__REQUIRED WORK__. Copy out the data from the line containing "The width and" through the line containing "click(153, 37)", with both of those lines included. Leave the pictures out.
══ ROWS ══
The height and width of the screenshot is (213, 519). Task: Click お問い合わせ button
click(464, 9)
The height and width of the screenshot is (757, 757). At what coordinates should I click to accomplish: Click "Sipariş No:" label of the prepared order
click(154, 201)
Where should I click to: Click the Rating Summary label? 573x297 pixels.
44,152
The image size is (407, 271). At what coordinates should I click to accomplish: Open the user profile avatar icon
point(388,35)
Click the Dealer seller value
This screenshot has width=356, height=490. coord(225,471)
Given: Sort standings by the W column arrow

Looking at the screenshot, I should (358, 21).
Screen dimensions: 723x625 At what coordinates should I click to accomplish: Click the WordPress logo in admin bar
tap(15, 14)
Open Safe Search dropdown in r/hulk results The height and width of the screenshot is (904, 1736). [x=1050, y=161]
═══
══ ROWS ══
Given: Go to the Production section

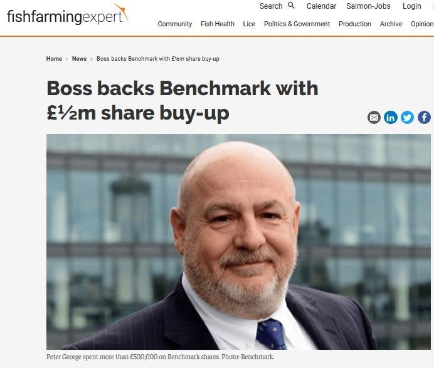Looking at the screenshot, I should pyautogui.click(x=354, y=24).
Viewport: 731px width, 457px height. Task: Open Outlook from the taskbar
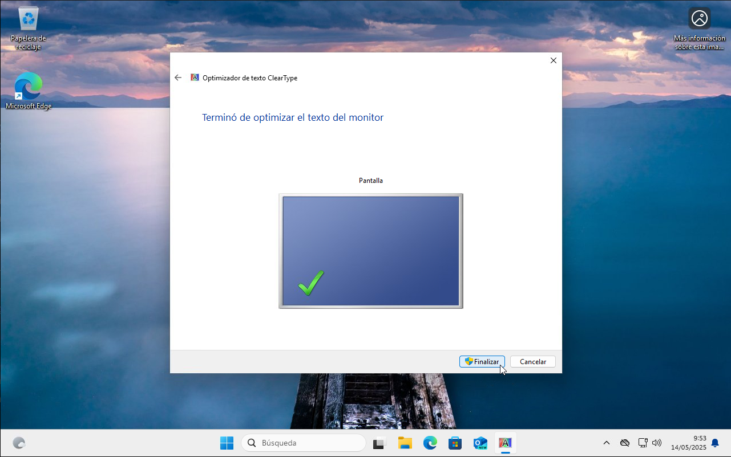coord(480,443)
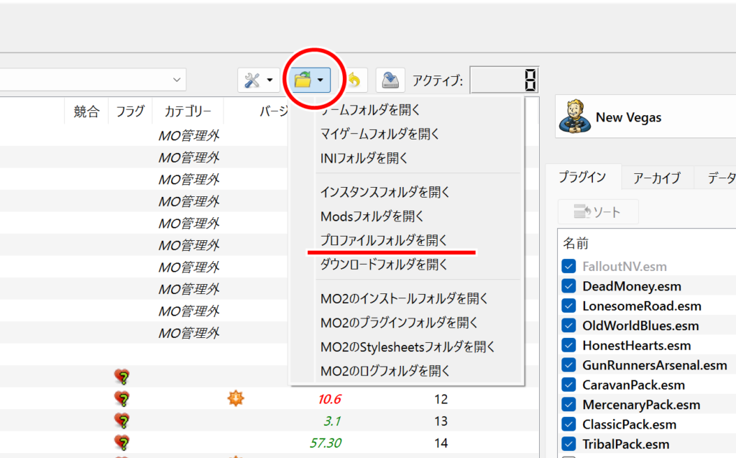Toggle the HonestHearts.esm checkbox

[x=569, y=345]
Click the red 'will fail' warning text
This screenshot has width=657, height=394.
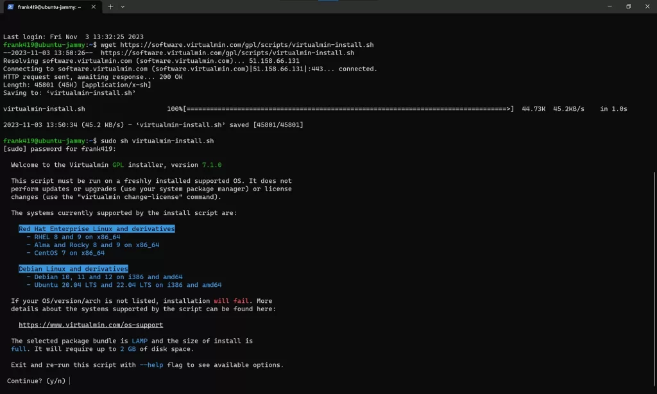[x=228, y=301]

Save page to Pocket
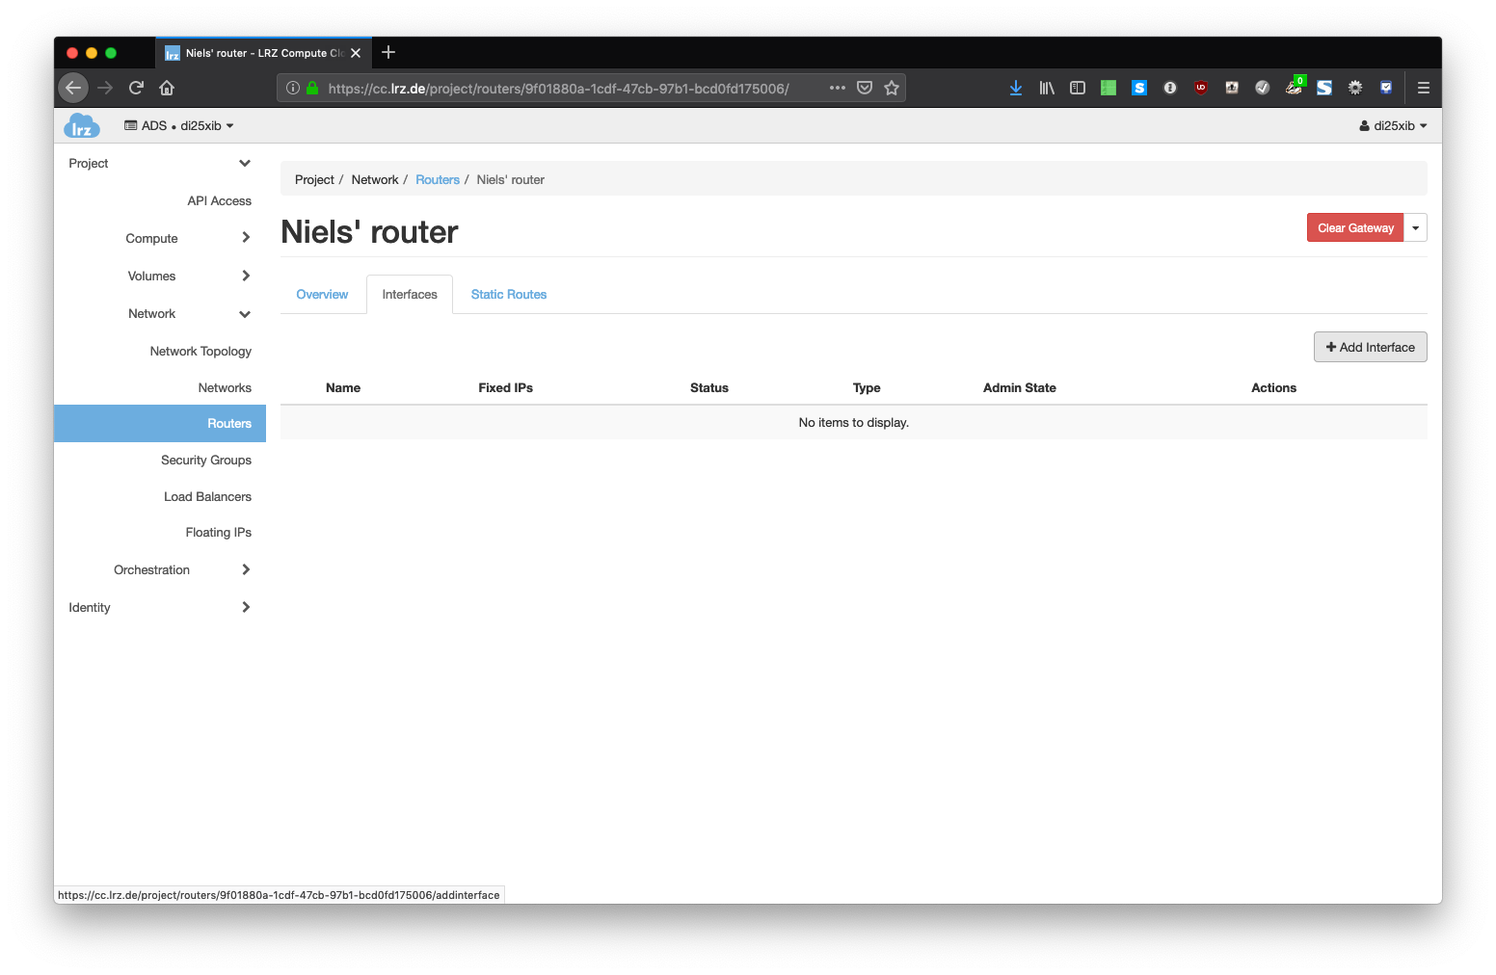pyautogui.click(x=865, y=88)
═══
══ ROWS ══
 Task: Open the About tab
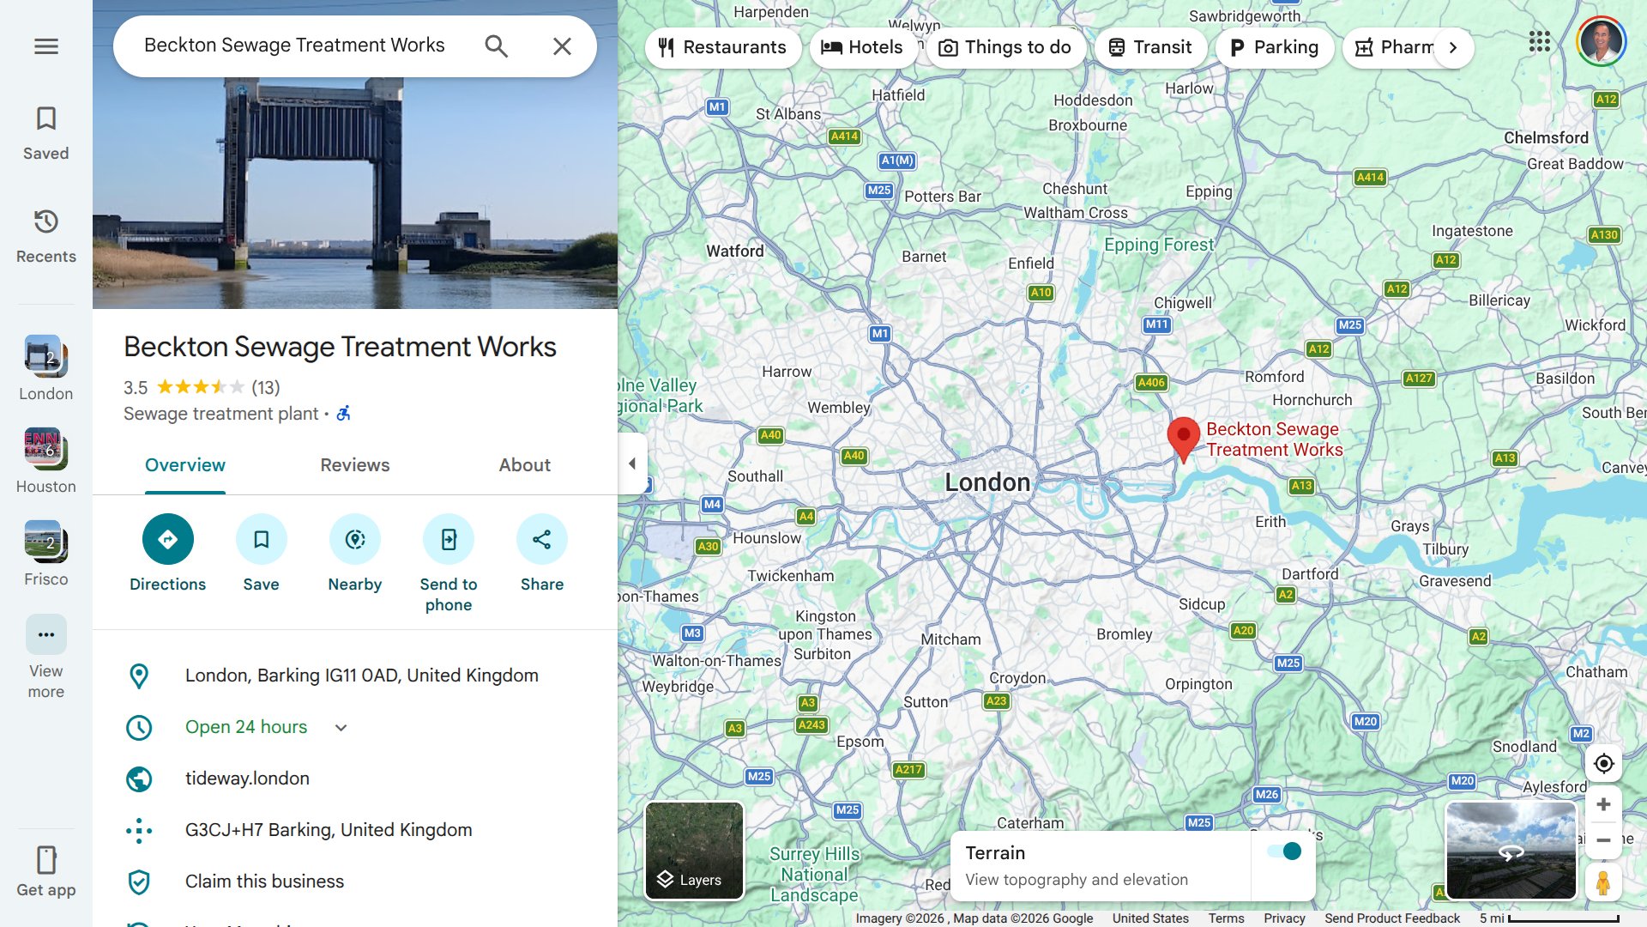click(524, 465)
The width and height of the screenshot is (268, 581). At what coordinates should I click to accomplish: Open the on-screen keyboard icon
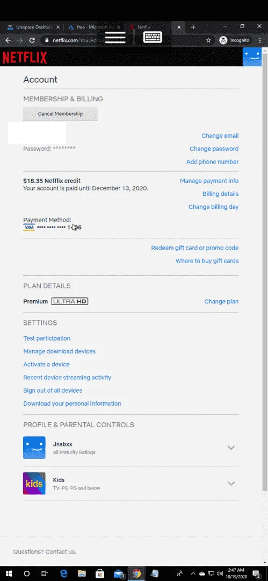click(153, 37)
═══
__SOLVED EXERCISE__.
The width and height of the screenshot is (268, 581). At what coordinates should I click to accomplish: Open the on-screen keyboard icon
click(153, 37)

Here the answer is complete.